Rename "Image resolution" to "Screenshot size" in the part of the records that opens with the line containing "At what (x,y)" and closes with the line containing "Looking at the", keeping everything else the same. Return only those lines, and leave out the pictures.

——————————

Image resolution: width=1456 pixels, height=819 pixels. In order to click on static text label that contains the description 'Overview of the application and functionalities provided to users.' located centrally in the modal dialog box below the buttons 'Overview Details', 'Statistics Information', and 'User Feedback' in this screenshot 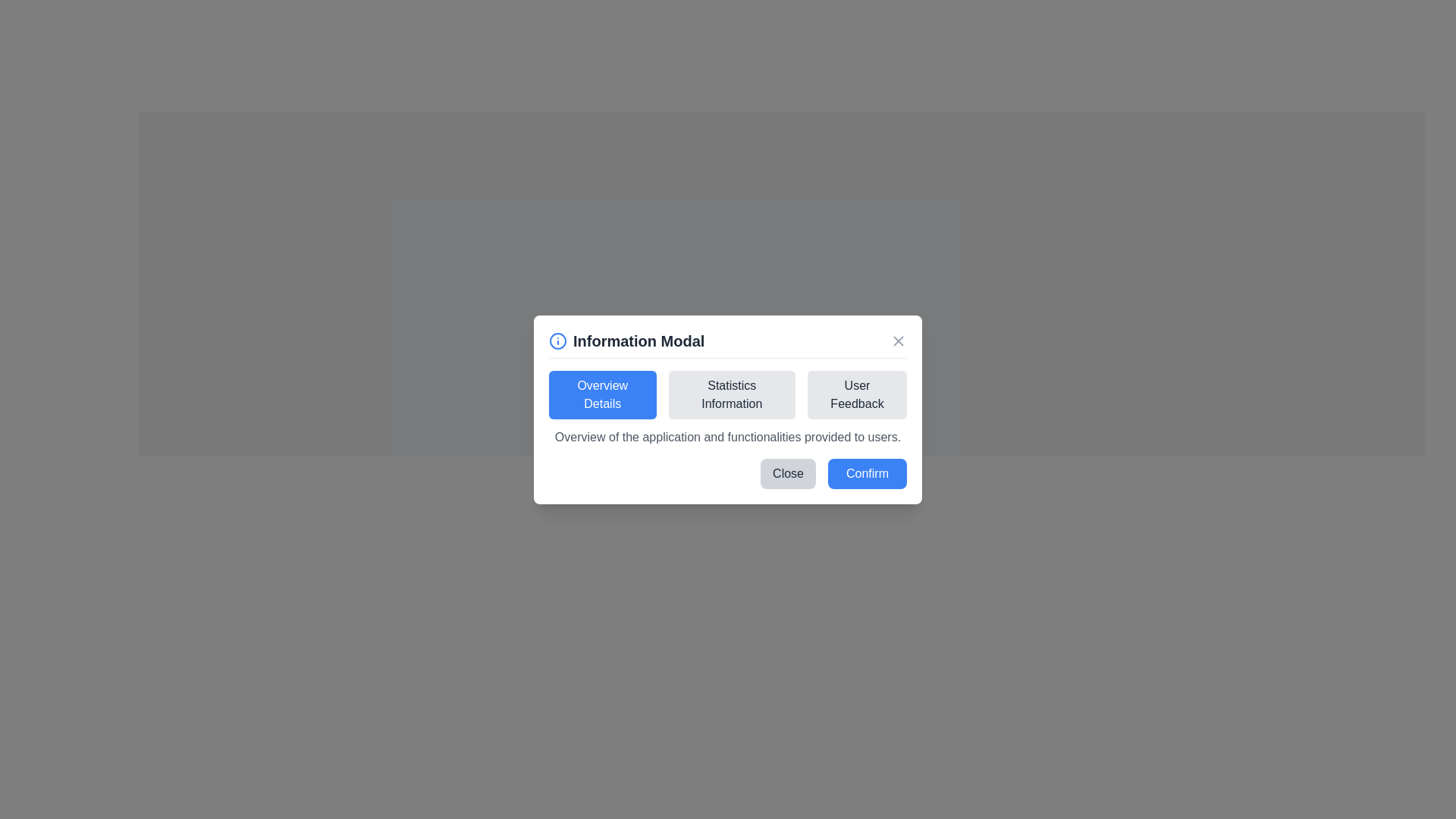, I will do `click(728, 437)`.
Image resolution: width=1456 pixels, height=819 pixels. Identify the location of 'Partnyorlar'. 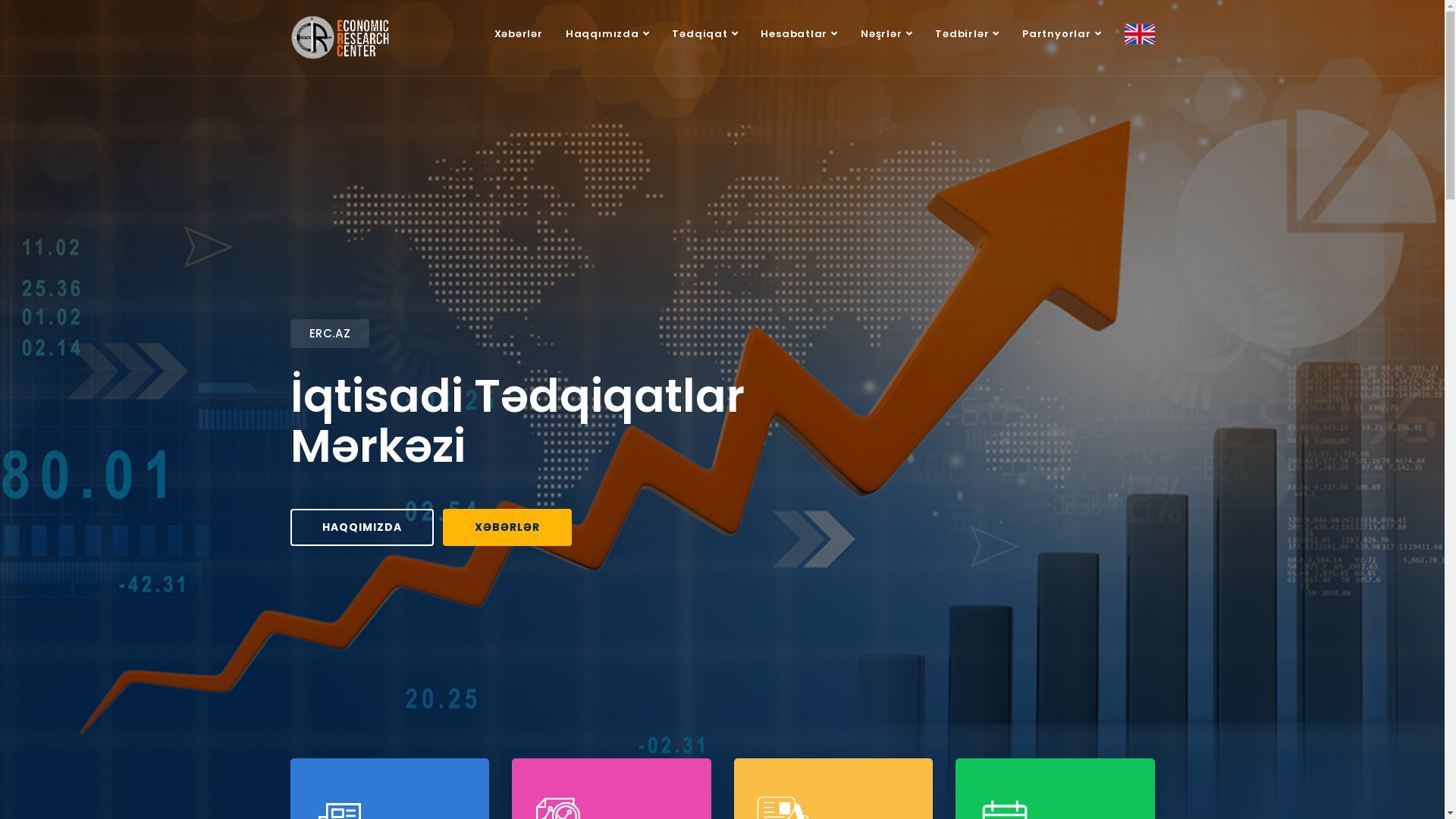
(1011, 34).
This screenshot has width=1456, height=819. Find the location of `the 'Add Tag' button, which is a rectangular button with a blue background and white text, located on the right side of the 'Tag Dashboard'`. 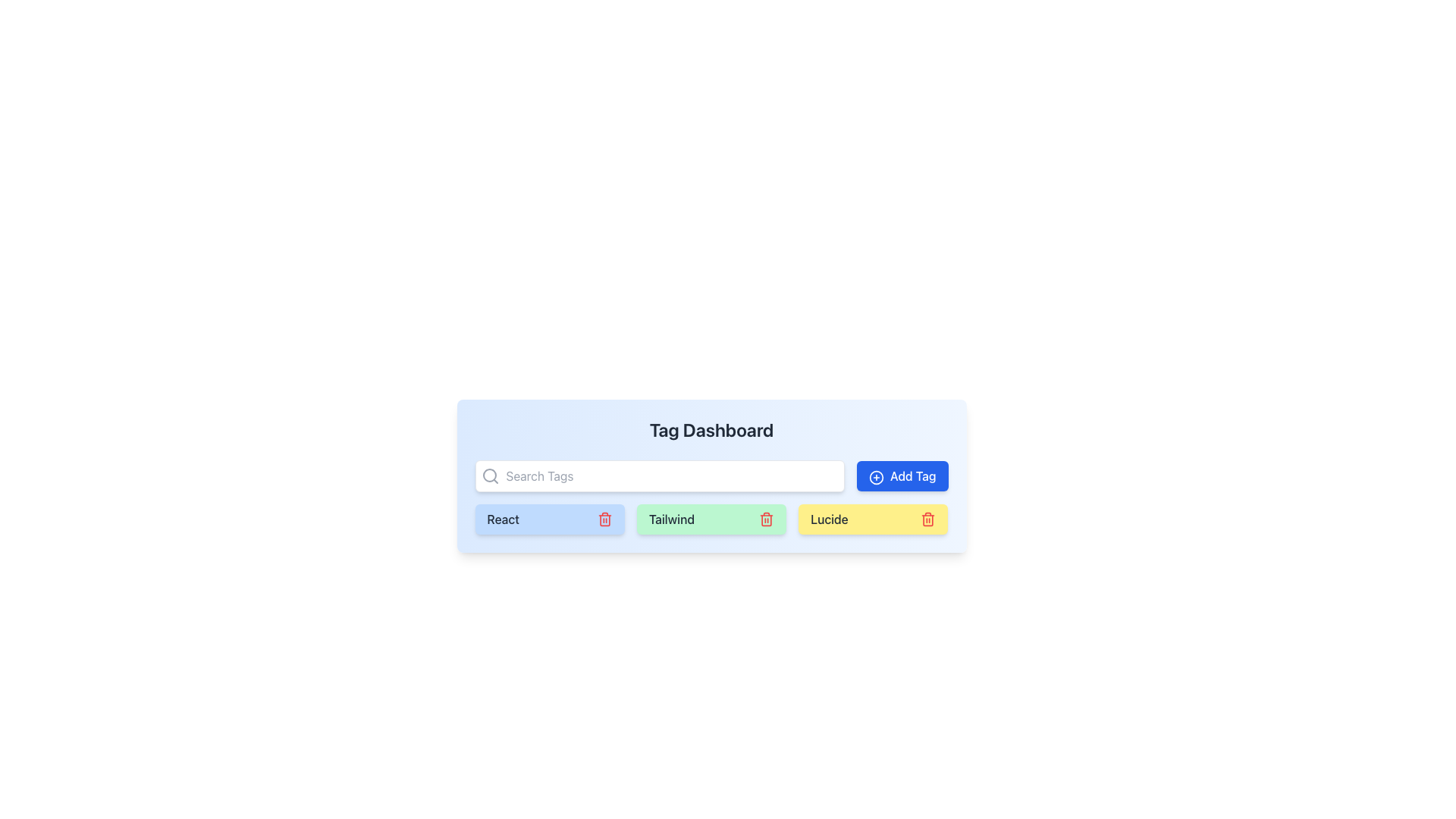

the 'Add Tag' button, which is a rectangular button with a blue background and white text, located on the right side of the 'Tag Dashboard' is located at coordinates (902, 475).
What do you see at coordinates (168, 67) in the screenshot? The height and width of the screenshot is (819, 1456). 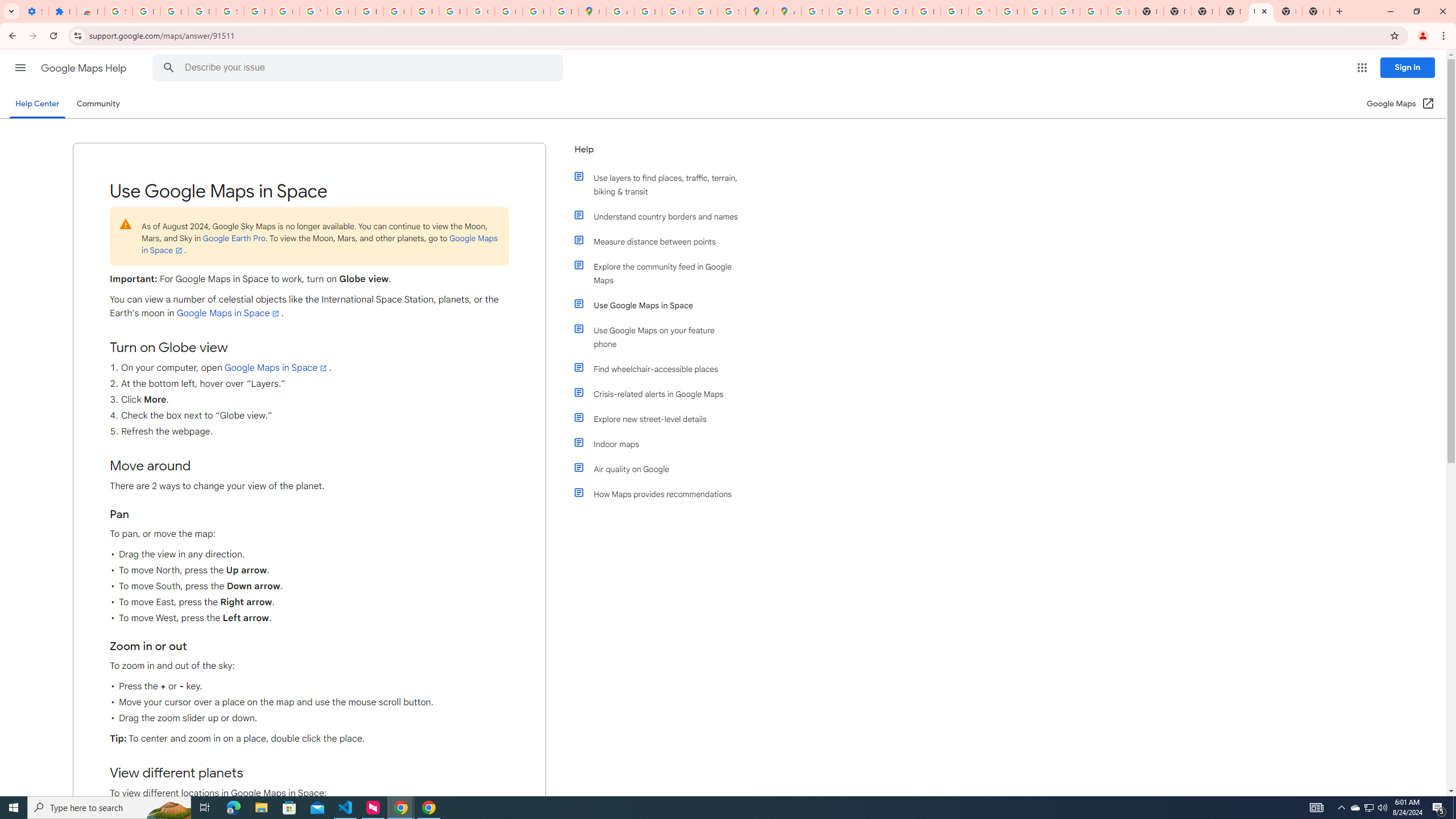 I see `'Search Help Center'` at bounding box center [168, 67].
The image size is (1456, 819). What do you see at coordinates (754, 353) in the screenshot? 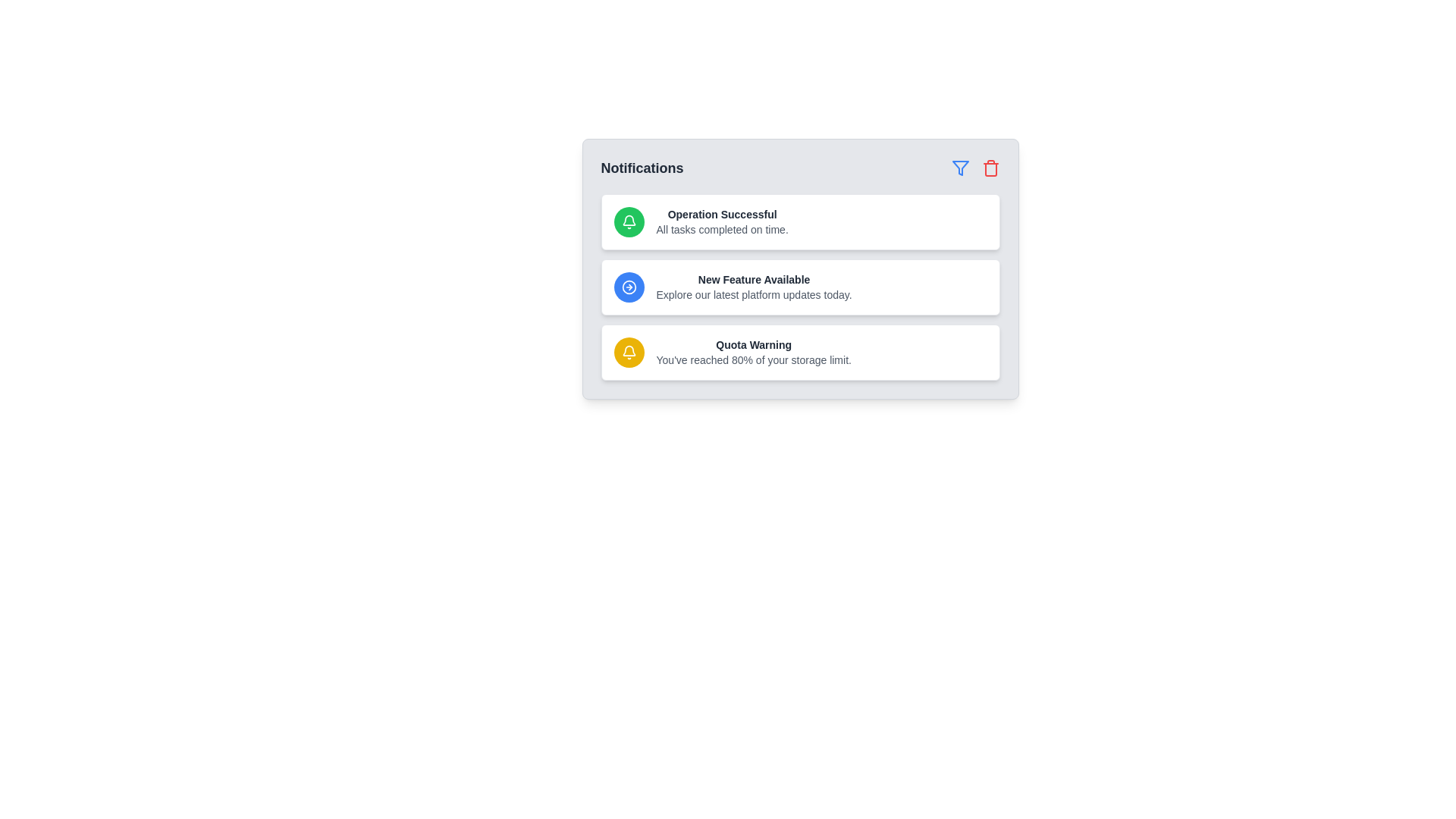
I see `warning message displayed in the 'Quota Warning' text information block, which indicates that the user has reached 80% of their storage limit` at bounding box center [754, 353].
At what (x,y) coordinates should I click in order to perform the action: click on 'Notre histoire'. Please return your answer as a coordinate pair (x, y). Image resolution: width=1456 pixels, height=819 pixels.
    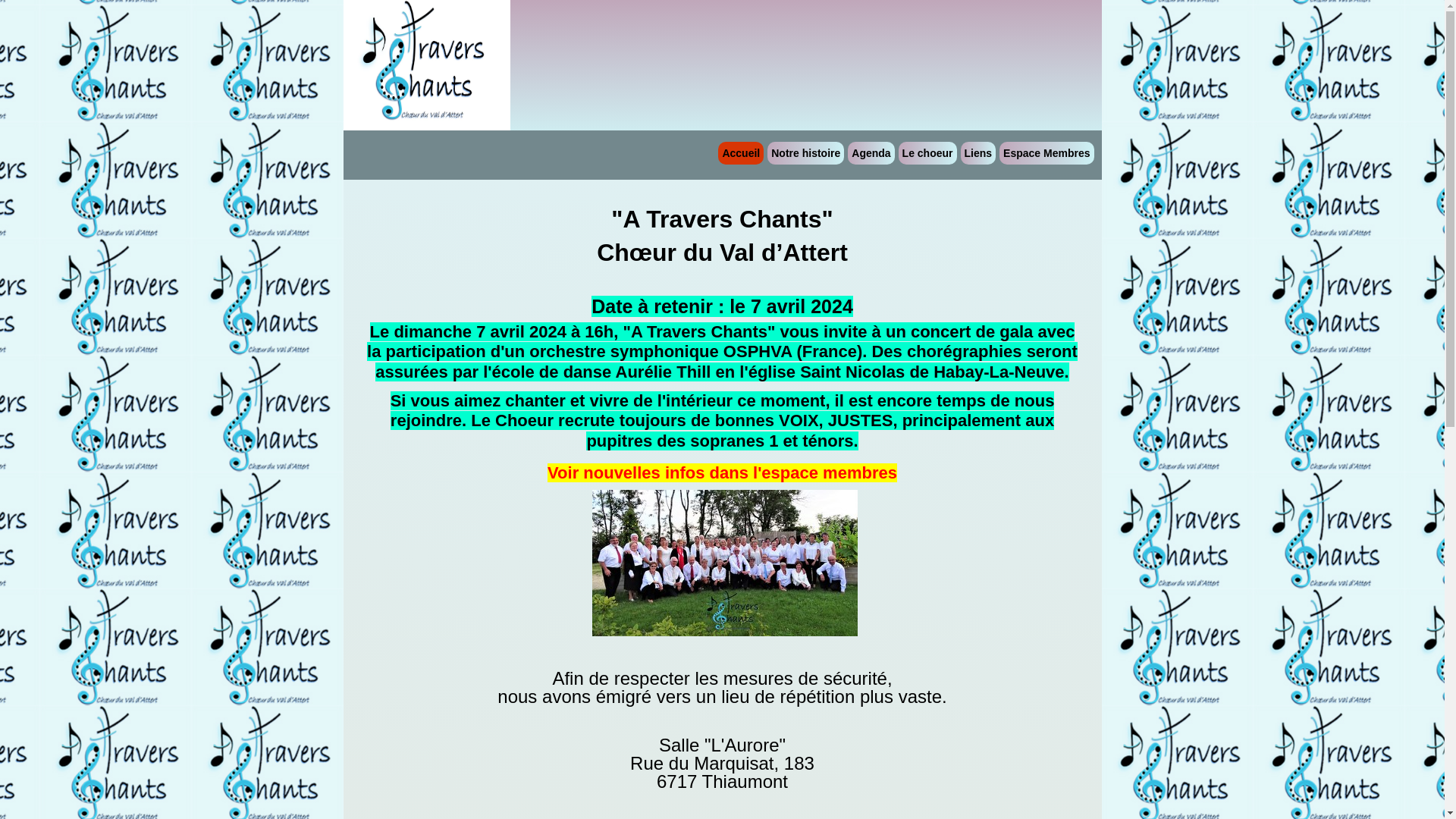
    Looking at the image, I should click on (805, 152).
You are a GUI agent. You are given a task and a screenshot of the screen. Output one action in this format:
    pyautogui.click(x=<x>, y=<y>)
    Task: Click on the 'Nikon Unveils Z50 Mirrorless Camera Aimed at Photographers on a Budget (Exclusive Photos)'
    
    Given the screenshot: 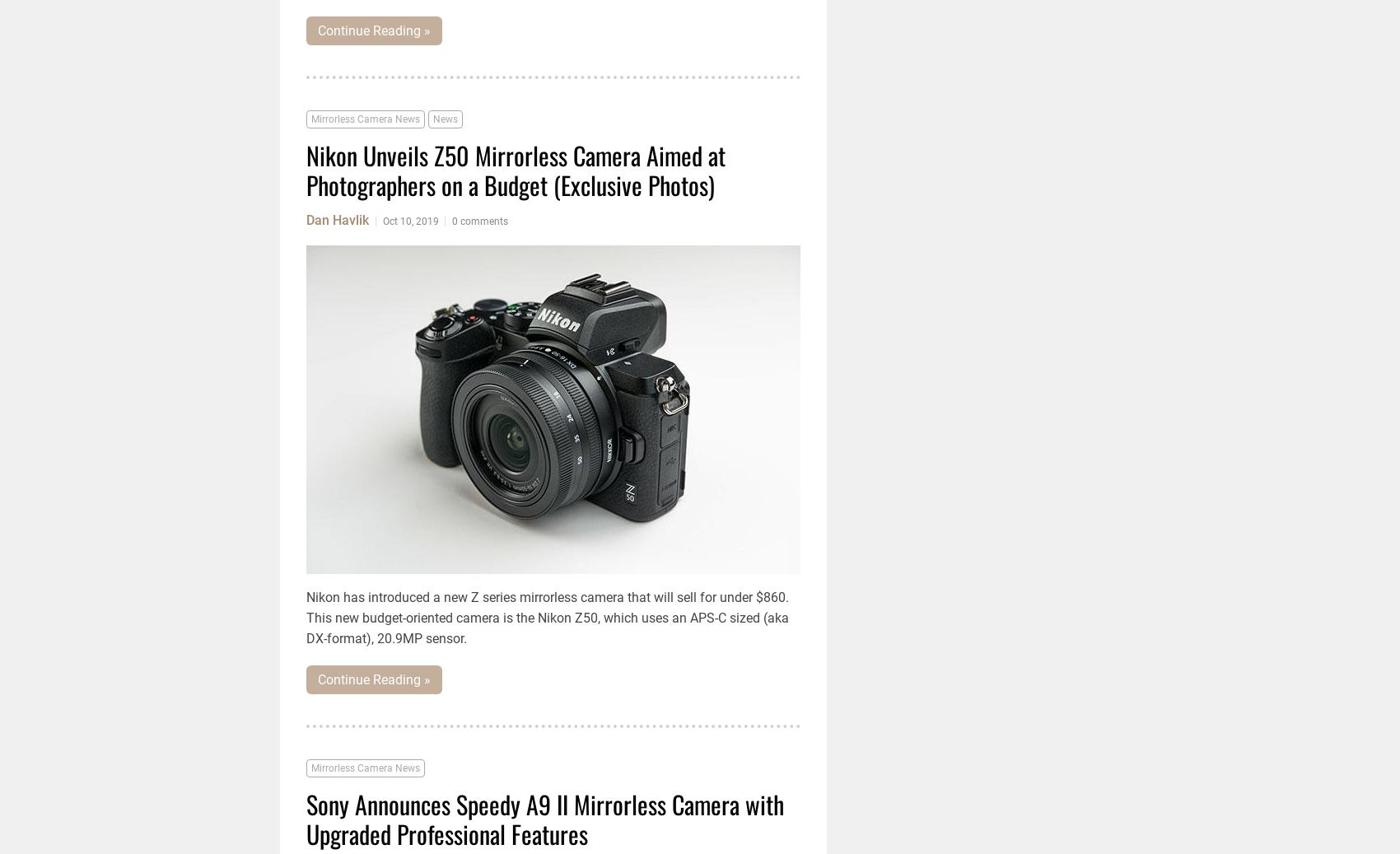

——————————

**TASK OUTPUT**
At what (x,y) coordinates should I click in order to perform the action: click on 'Notre histoire'. Please return your answer as a coordinate pair (x, y). Screenshot size: width=1456 pixels, height=819 pixels.
    Looking at the image, I should click on (805, 152).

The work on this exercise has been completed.